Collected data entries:
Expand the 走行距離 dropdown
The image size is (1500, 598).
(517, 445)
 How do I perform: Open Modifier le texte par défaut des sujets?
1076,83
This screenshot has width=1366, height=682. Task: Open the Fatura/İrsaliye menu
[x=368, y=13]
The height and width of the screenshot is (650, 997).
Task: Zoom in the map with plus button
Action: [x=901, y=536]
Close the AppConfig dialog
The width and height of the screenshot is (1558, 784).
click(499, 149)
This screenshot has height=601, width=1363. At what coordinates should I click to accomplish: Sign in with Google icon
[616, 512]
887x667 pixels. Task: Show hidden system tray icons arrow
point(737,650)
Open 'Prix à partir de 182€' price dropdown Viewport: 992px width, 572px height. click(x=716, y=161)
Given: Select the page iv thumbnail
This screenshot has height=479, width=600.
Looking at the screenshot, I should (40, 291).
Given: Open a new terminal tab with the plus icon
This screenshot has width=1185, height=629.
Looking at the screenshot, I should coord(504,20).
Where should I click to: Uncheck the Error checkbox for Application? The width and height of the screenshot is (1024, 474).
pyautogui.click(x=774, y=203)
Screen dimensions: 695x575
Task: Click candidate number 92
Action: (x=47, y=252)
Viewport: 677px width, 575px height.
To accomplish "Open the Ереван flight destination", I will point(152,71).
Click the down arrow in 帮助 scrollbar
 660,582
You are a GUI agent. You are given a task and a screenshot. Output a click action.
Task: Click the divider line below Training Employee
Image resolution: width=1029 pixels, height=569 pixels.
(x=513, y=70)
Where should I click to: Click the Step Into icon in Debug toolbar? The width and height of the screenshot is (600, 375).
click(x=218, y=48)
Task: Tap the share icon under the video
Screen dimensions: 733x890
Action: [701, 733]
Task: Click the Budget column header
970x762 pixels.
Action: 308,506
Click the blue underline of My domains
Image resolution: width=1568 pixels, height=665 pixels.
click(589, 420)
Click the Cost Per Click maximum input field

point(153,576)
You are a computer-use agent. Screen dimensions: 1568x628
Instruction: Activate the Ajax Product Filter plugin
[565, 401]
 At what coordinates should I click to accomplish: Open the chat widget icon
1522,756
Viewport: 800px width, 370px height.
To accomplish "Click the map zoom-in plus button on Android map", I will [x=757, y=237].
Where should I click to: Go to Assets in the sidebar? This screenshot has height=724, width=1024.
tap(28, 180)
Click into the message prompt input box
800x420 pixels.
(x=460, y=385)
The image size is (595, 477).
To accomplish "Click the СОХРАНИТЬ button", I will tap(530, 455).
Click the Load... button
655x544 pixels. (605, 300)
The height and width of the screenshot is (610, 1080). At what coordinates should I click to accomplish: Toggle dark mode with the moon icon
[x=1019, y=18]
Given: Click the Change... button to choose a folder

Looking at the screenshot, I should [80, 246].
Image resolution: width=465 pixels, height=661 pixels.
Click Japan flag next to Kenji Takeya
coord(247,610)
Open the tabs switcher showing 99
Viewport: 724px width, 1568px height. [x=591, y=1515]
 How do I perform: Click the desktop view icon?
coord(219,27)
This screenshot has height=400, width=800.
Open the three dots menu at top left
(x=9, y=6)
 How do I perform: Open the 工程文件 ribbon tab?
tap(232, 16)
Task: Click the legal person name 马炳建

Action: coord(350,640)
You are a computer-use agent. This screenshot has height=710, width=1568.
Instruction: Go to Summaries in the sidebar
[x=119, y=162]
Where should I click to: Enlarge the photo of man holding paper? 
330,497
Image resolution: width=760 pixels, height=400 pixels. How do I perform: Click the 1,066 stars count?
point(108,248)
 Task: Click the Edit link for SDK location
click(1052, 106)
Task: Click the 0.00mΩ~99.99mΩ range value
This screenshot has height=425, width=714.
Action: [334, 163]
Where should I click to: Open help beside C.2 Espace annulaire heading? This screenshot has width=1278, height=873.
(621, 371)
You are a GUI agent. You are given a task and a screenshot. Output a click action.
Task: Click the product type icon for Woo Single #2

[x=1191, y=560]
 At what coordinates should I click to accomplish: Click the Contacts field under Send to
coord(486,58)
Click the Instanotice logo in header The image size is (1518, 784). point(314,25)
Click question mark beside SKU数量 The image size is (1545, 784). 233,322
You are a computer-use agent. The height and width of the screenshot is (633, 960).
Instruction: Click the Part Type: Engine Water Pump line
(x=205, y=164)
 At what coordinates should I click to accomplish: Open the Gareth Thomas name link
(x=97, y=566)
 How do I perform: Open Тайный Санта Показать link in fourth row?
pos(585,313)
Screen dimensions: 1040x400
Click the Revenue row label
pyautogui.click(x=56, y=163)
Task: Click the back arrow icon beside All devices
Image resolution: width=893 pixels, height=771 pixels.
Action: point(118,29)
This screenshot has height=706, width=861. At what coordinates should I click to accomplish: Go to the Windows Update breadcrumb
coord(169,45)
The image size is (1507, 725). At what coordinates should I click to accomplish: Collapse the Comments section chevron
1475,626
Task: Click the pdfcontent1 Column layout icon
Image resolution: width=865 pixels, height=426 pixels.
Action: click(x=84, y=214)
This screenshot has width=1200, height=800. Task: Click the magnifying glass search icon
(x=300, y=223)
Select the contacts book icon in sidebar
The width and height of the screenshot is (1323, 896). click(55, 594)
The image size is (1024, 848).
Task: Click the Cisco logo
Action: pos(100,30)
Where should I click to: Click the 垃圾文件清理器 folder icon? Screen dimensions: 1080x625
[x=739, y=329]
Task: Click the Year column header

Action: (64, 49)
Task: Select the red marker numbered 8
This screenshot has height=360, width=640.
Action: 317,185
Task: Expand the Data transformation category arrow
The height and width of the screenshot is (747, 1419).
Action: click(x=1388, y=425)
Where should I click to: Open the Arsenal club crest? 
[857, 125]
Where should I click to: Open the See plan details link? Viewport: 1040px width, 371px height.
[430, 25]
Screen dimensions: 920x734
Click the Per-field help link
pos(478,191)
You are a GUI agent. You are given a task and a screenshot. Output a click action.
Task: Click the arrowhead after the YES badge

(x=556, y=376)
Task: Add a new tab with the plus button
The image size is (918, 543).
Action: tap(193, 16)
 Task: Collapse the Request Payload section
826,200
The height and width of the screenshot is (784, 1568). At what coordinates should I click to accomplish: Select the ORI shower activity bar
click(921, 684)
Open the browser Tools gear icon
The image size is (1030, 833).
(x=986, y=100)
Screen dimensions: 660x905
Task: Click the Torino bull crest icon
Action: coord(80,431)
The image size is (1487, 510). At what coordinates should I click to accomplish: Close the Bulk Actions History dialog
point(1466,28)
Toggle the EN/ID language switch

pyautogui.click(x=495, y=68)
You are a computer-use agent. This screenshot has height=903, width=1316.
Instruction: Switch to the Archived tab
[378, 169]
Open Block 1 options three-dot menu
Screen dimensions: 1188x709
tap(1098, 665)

# Problem description
Please copy each line above exactly as written.

# Exercise result
Expand the 走行距離 dropdown
The image size is (1500, 598).
(517, 445)
 How do I perform: Open Modifier le texte par défaut des sujets?
1076,83
This screenshot has width=1366, height=682. Task: Open the Fatura/İrsaliye menu
[x=368, y=13]
The height and width of the screenshot is (650, 997).
Task: Zoom in the map with plus button
Action: [x=901, y=536]
Close the AppConfig dialog
The width and height of the screenshot is (1558, 784).
click(499, 149)
This screenshot has height=601, width=1363. At what coordinates should I click to accomplish: Sign in with Google icon
[616, 512]
887x667 pixels. Task: Show hidden system tray icons arrow
point(737,650)
Open 'Prix à partir de 182€' price dropdown Viewport: 992px width, 572px height. click(x=716, y=161)
Given: Select the page iv thumbnail
This screenshot has height=479, width=600.
Looking at the screenshot, I should (40, 291).
Given: Open a new terminal tab with the plus icon
This screenshot has width=1185, height=629.
Looking at the screenshot, I should coord(504,20).
Where should I click to: Uncheck the Error checkbox for Application? The width and height of the screenshot is (1024, 474).
pyautogui.click(x=774, y=203)
Screen dimensions: 695x575
Task: Click candidate number 92
Action: (x=47, y=252)
Viewport: 677px width, 575px height.
To accomplish "Open the Ереван flight destination", I will point(152,71).
Click the down arrow in 帮助 scrollbar
 660,582
You are a GUI agent. You are given a task and a screenshot. Output a click action.
Task: Click the divider line below Training Employee
Image resolution: width=1029 pixels, height=569 pixels.
(x=513, y=70)
Where should I click to: Click the Step Into icon in Debug toolbar? The width and height of the screenshot is (600, 375).
click(x=218, y=48)
Task: Tap the share icon under the video
Screen dimensions: 733x890
Action: [701, 733]
Task: Click the Budget column header
970x762 pixels.
Action: 308,506
Click the blue underline of My domains
Image resolution: width=1568 pixels, height=665 pixels.
click(589, 420)
Click the Cost Per Click maximum input field

point(153,576)
You are a computer-use agent. Screen dimensions: 1568x628
Instruction: Activate the Ajax Product Filter plugin
[565, 401]
 At what coordinates should I click to accomplish: Open the chat widget icon
1522,756
Viewport: 800px width, 370px height.
To accomplish "Click the map zoom-in plus button on Android map", I will [x=757, y=237].
Where should I click to: Go to Assets in the sidebar? This screenshot has height=724, width=1024.
tap(28, 180)
Click into the message prompt input box
800x420 pixels.
(x=460, y=385)
The image size is (595, 477).
To accomplish "Click the СОХРАНИТЬ button", I will tap(530, 455).
Click the Load... button
655x544 pixels. (605, 300)
The height and width of the screenshot is (610, 1080). At what coordinates should I click to accomplish: Toggle dark mode with the moon icon
[x=1019, y=18]
Given: Click the Change... button to choose a folder

Looking at the screenshot, I should [80, 246].
Image resolution: width=465 pixels, height=661 pixels.
Click Japan flag next to Kenji Takeya
coord(247,610)
Open the tabs switcher showing 99
Viewport: 724px width, 1568px height. [x=591, y=1515]
 How do I perform: Click the desktop view icon?
coord(219,27)
This screenshot has height=400, width=800.
Open the three dots menu at top left
(x=9, y=6)
 How do I perform: Open the 工程文件 ribbon tab?
tap(232, 16)
Task: Click the legal person name 马炳建

Action: coord(350,640)
You are a computer-use agent. This screenshot has height=710, width=1568.
Instruction: Go to Summaries in the sidebar
[x=119, y=162]
Where should I click to: Enlarge the photo of man holding paper? 
330,497
Image resolution: width=760 pixels, height=400 pixels. How do I perform: Click the 1,066 stars count?
point(108,248)
 Task: Click the Edit link for SDK location
click(1052, 106)
Task: Click the 0.00mΩ~99.99mΩ range value
This screenshot has height=425, width=714.
Action: [334, 163]
Where should I click to: Open help beside C.2 Espace annulaire heading? This screenshot has width=1278, height=873.
(621, 371)
You are a GUI agent. You are given a task and a screenshot. Output a click action.
Task: Click the product type icon for Woo Single #2

[x=1191, y=560]
 At what coordinates should I click to accomplish: Click the Contacts field under Send to
coord(486,58)
Click the Instanotice logo in header The image size is (1518, 784). point(314,25)
Click question mark beside SKU数量 The image size is (1545, 784). 233,322
You are a computer-use agent. The height and width of the screenshot is (633, 960).
Instruction: Click the Part Type: Engine Water Pump line
(x=205, y=164)
 At what coordinates should I click to accomplish: Open the Gareth Thomas name link
(x=97, y=566)
 How do I perform: Open Тайный Санта Показать link in fourth row?
pos(585,313)
Screen dimensions: 1040x400
Click the Revenue row label
pyautogui.click(x=56, y=163)
Task: Click the back arrow icon beside All devices
Image resolution: width=893 pixels, height=771 pixels.
Action: point(118,29)
This screenshot has height=706, width=861. At what coordinates should I click to accomplish: Go to the Windows Update breadcrumb
coord(169,45)
The image size is (1507, 725). At what coordinates should I click to accomplish: Collapse the Comments section chevron
1475,626
Task: Click the pdfcontent1 Column layout icon
Image resolution: width=865 pixels, height=426 pixels.
Action: click(x=84, y=214)
This screenshot has width=1200, height=800. Task: Click the magnifying glass search icon
(x=300, y=223)
Select the contacts book icon in sidebar
The width and height of the screenshot is (1323, 896). click(55, 594)
The image size is (1024, 848).
Task: Click the Cisco logo
Action: pos(100,30)
Where should I click to: Click the 垃圾文件清理器 folder icon? Screen dimensions: 1080x625
[x=739, y=329]
Task: Click the Year column header

Action: (64, 49)
Task: Select the red marker numbered 8
This screenshot has height=360, width=640.
Action: 317,185
Task: Expand the Data transformation category arrow
The height and width of the screenshot is (747, 1419).
Action: click(x=1388, y=425)
Where should I click to: Open the Arsenal club crest? 
[857, 125]
Where should I click to: Open the See plan details link? Viewport: 1040px width, 371px height.
[430, 25]
Screen dimensions: 920x734
Click the Per-field help link
pos(478,191)
You are a GUI agent. You are given a task and a screenshot. Output a click action.
Task: Click the arrowhead after the YES badge

(x=556, y=376)
Task: Add a new tab with the plus button
The image size is (918, 543).
Action: tap(193, 16)
 Task: Collapse the Request Payload section
826,200
The height and width of the screenshot is (784, 1568). At what coordinates should I click to accomplish: Select the ORI shower activity bar
click(921, 684)
Open the browser Tools gear icon
The image size is (1030, 833).
(x=986, y=100)
Screen dimensions: 660x905
Task: Click the Torino bull crest icon
Action: coord(80,431)
The image size is (1487, 510). At what coordinates should I click to accomplish: Close the Bulk Actions History dialog
point(1466,28)
Toggle the EN/ID language switch

pyautogui.click(x=495, y=68)
You are a computer-use agent. This screenshot has height=903, width=1316.
Instruction: Switch to the Archived tab
[378, 169]
Open Block 1 options three-dot menu
Screen dimensions: 1188x709
tap(1098, 665)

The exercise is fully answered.